§ TEXT TO READ
──────
Even before opening the box two things caught my attention. The design of Star Wars box art changes every year so that was no surprise. It was much more subtle than that. The soldier on the front of the box has a yellow head. For a long time now we are used to seeing minifigs in licensed sets with 'flesh' coloured heads but Star Wars sets began with yellow heads.
Minifigs had always had yellow heads. You could argue that the baby in set 215 Red Indians was the first minifig with a head in a different colour but the change really started with the NBA characters in 2003. That year also saw the first Star Wars minifigs with 'skin tone' heads; Bib Fortuna (4475) has a tan head and Lando Calrissian (10123) a brown head. 2004 was the transition year. Dagobah Luke (4502) has a yellow head like the minifigs in this set, but Han and Leia (4504) have 'light flesh' heads. By 2005 the yellow heads were gone from Star Wars. The second thing to catch my eye is on the back of the box: the photo on the right shows an alternative model for which there are no instructions. A long time ago that was normal. Every LEGO set showed other things you could make with the pieces in the box, but no instructions were given for those models. In the early 2000's that tradition disappeared. I have been told by people in Billund that the reason behind this change was too many complaints from parents that little Johnny couldn't figure out how to build the alternative model.
Time to open the box and start with bag 1. No, wait, there are no numbered bags in this set. They weren't nearly as common in those days. Even set 7262 TIE Fighter & Y-Wing did not have numbered bags to separate the two models. I opened all four bags and among the parts I noticed two that illustrated how production has been changed to be more efficient. First I noticed a 2x2 turntable that was already assembled. Nowadays you have to put the dish in the plate yourself but I remember that back then you expected parts like that to come assembled. What I didn't remember was that in those days torsos already had a head attached. Taking the put-the-head-on-the-torso machine out of the production process obviously saved a good bit of money and putting the head on the torso yourself doesn't really impact the building experience, does it?
If you know your LEGO history you've been expecting a paragraph about The Big Colour Change. Indeed 2004 was in the middle of the biggest upset in AFOL history, the change from old grey to bluish grey. LEGO was in trouble in the early 2000's and one of the cost-saving measures was reducing the colour palette that had been growing out of control. They used the opportunity to 'redefine' some colours at the same time to create a consistent and future-proof palette. The new colours were tested on focus-groups and received overwhelming positive feedback. Crucially though AFOLs were not represented in those focus groups. LEGO was only just beginning to realise the importance of the AFOL market; the Community Development Team had not yet been formed. The company later admitted to having underestimated the impact of the colour change on AFOLs.
My copy of set 4500 contains only new grey but the colours in the instruction booklet are clearly based on old grey. Those instructions otherwise look a lot like the ones you find in sets today except... there's no list of parts for every step. I don't remember my childhood sets having those parts lists. I think they started with Technic sets, then large sets like Model Team and over time smaller sets were given the same treatment. Today everything bigger than a polybag has instructions that show the required parts for each step. The booklet also doesn't have the full set inventory at the back that is common today.
I haven't really talked about the set itself. LEGO have released 7 minifig-sized Snowspeeders since 1999 and over years the design has not changed much. There are a few important changes from the first Snowspeeder set though. This was the first one with white as the main colour. In the movies the Snowspeeders are light grey but apparently designers felt that LEGO light grey is too dark. It was also the first model to have the tow cable and I like the white colour that's been a feature ever since.
I might look at Snowspeeder sets in more detail at a later date. For now I hope you've enjoyed this little history lesson.
──────
§ SUPPLIED INFORMATION
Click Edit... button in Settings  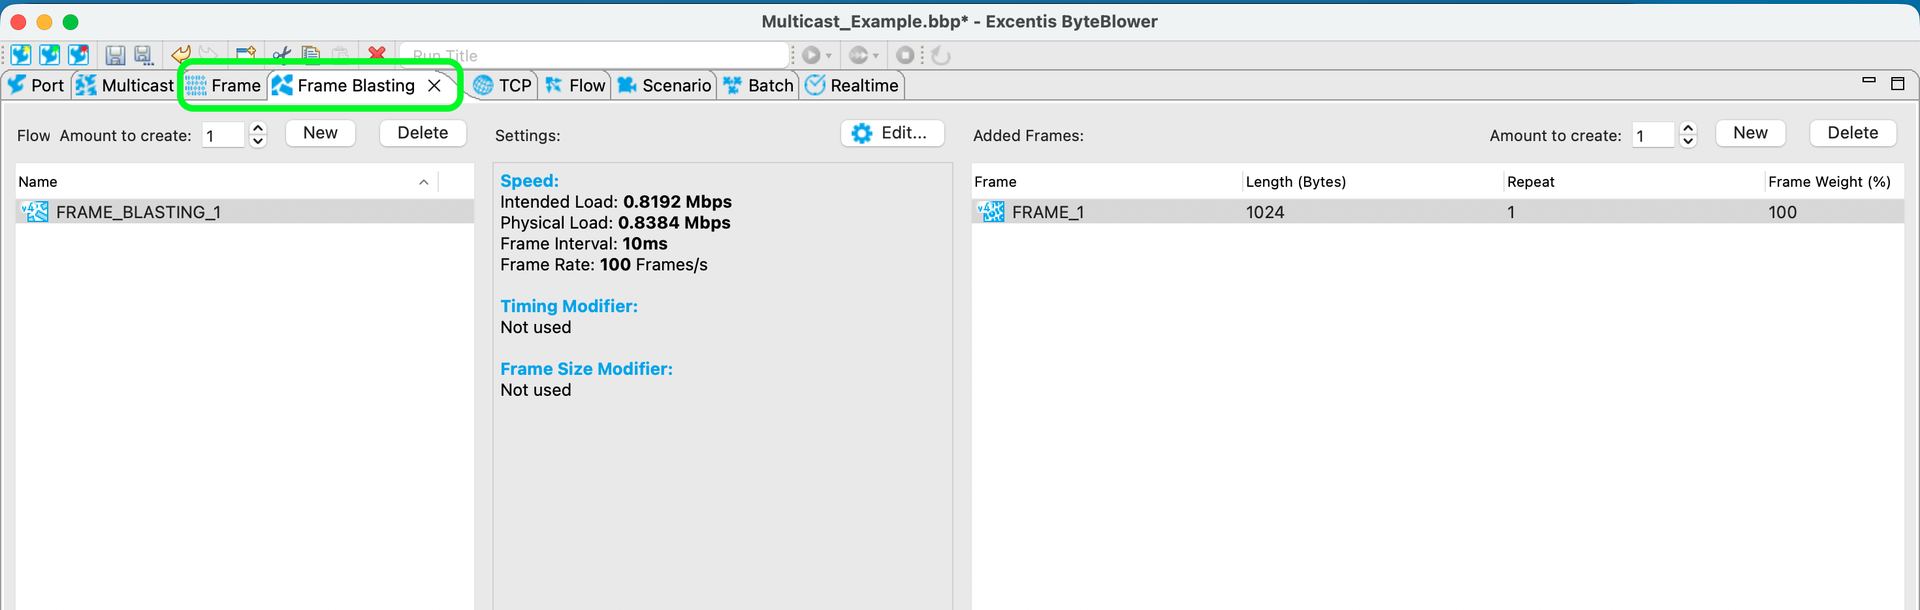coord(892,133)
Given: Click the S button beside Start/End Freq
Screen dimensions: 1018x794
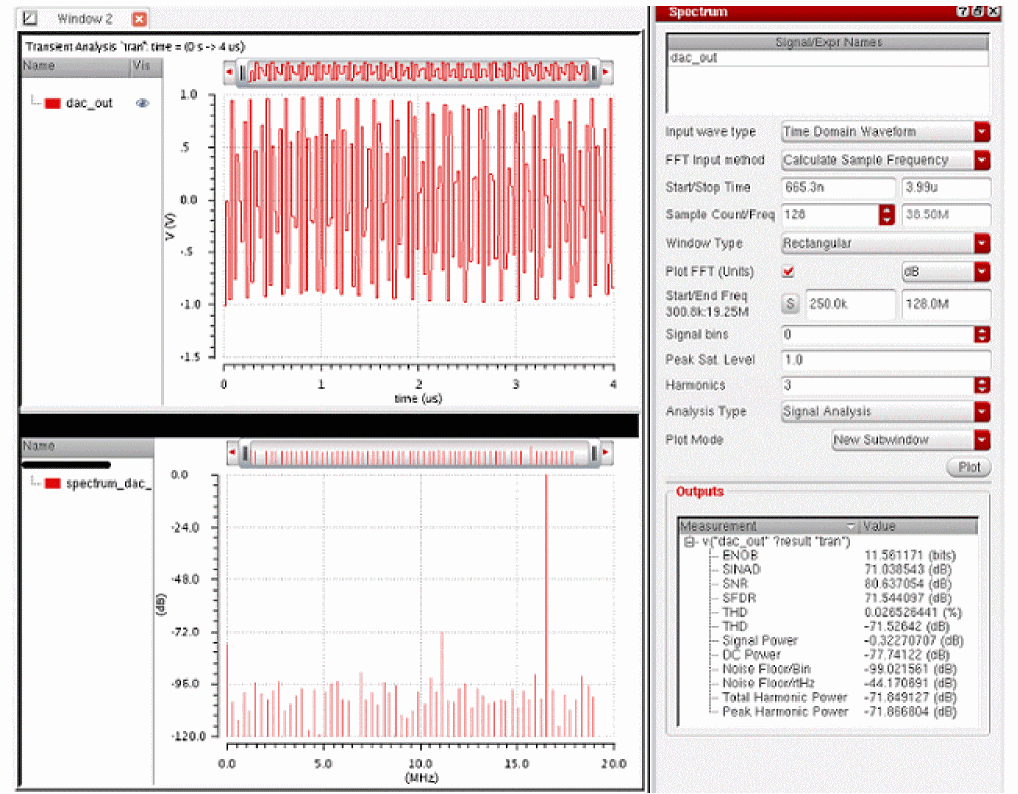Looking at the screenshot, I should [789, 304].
──────
§ WRITTEN INSTRUCTION A
Put this sentence from the LEGO Snowspeeder text into Spanish: "By 2005 the yellow heads were gone from Star Wars."
§ WRITTEN INSTRUCTION B
In the LEGO Snowspeeder text, which color took the place of old grey during the 2004 change?

§ FINAL ANSWER A
Para 2005, las cabezas amarillas habían desaparecido de Star Wars.

§ FINAL ANSWER B
Bluish grey.